Em novembro de 1966 o sindicato rural do Cabo marcou uma assembléia geral e, contrariando a Fetape, decidiu assumir as reivindicações dos trabalhadores sob sua jurisdição e encaminhar um processo de greve, contrariando o pároco do Cabo, o padre Antônio Melo.[5]

Este processo de greve segue todos os requisitos da “lei de greve”. Como primeiro passo, anuncia nos grandes jornais do Estado a data, hora e local da assembléia nos prazos exigidos pela legislação.

Após a realização da assembléia geral e da decisão pela greve, a direção do sindicato encaminha ofícios notificando os empregadores e a DRT da decisão de greve na agroindústria canavieira do município. Esta primeira fase da “lei de greve” é terminada e se espera as decisões do delegado regional do trabalho junto ao MT sobre o caráter não político do movimento. Verificada a instrumentalidade do movimento a DRT marca uma reunião conciliatória entre o patronato, os trabalhadores rurais e o sindicato para o dia 7 de dezembro de 1966, quatro dias antes do dia estipulado para o início do movimento. O que fez adiar por mais um dia o início do movimento, conforme a “lei de greve” que dita à necessidade de cinco dias úteis, entre a primeira reunião de conciliação e o dia marcado para a eclosão do movimento, para que a Delegacia do Trabalho ache meios para a conciliação entre as partes e evitar a deflagração da greve.

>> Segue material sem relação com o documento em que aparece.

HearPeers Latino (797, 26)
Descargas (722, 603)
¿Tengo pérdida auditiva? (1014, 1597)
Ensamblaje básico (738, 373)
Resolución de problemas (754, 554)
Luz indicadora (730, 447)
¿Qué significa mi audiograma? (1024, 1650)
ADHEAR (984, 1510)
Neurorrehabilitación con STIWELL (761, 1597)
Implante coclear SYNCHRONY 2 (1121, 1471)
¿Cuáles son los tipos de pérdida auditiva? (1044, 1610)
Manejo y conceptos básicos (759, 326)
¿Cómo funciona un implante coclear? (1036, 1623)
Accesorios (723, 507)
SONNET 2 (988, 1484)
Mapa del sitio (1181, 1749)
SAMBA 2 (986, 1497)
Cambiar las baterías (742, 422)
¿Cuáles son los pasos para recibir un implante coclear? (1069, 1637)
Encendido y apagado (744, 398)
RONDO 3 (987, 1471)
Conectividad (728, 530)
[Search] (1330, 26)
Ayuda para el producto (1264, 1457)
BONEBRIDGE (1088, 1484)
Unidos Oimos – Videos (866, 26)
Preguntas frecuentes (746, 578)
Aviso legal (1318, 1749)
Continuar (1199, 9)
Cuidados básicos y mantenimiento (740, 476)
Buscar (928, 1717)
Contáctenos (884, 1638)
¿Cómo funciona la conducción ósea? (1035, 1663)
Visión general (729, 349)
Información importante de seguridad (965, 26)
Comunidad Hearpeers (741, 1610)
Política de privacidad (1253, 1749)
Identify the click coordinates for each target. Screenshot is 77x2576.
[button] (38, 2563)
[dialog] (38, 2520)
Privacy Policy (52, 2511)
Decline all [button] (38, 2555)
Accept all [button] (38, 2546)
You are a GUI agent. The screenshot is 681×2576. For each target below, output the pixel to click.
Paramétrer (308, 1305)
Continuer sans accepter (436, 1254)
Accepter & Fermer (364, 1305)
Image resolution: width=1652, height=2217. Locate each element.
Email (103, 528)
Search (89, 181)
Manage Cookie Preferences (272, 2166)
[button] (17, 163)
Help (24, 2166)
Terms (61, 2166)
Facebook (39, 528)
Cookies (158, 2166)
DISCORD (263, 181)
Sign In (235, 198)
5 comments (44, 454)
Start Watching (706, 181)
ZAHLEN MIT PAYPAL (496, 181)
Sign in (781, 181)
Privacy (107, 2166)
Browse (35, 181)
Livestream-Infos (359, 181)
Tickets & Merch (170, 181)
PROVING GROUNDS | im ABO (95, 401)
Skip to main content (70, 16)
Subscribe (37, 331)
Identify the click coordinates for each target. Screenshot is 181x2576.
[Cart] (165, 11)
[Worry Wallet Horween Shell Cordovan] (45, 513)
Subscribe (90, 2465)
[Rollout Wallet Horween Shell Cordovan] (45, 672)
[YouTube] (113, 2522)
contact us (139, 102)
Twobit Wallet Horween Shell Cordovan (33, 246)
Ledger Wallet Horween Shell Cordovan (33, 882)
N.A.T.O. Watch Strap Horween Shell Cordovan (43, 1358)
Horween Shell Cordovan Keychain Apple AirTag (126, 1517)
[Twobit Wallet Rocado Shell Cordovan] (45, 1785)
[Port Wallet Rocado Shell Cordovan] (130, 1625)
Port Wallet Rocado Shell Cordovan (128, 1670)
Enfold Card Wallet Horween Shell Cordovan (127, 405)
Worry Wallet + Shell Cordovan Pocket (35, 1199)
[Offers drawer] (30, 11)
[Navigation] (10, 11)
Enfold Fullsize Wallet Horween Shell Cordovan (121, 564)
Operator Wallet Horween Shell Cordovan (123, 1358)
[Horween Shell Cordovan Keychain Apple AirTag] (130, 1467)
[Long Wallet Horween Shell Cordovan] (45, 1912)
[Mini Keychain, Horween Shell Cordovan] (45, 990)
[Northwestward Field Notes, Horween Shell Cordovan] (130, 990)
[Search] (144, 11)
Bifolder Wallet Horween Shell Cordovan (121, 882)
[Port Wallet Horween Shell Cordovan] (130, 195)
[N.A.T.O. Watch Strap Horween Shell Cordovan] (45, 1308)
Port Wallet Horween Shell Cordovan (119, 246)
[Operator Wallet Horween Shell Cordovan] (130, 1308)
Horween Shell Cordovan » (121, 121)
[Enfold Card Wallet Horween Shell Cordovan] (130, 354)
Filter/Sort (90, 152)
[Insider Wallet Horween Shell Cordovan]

Passado o prazo legal exigido por lei, os trabalhadores rurais do município do Cabo entram em greve no dia 13 de dezembro de 1966. Esta greve engloba os trabalhadores de quatorze engenhos e se estende até o dia 30 de março de 1967, tendo como reivindicações o pagamento de salários e férias atrasados e a manutenção dos “permanentes” e a conservação de seus roçados junto a suas casas nas propriedades em que trabalhavam.

O TRT julga pela legalidade do movimento e pela justiça das reivindicações, mas afirma da não possibilidade de atender a um dissídio coletivo no município, decretando que cada unidade de produção entre com uma reclamação individual para receberem os atrasados, e que no caso dos permanentes e dos roçados caberia uma ação individual de cada trabalhador junto ao IBRA e as Delegacias de Trabalho.[6]

O tribunal alerta também o patronato contra possíveis represálias destes contra os trabalhadores. Durante o período em que os trabalhadores dos 14 engenhos do município do Cabo estiveram parados, o patronato desrespeitando a justiça do trabalho e a “lei de greve”, iniciou a contratação ilegal de trabalhadores clandestinos trazidos da região Agreste do estado, e aproveitando para destruir lavouras de subsistência dos trabalhadores permanentes em greve e ameaçar de expulsão sumária das suas terras.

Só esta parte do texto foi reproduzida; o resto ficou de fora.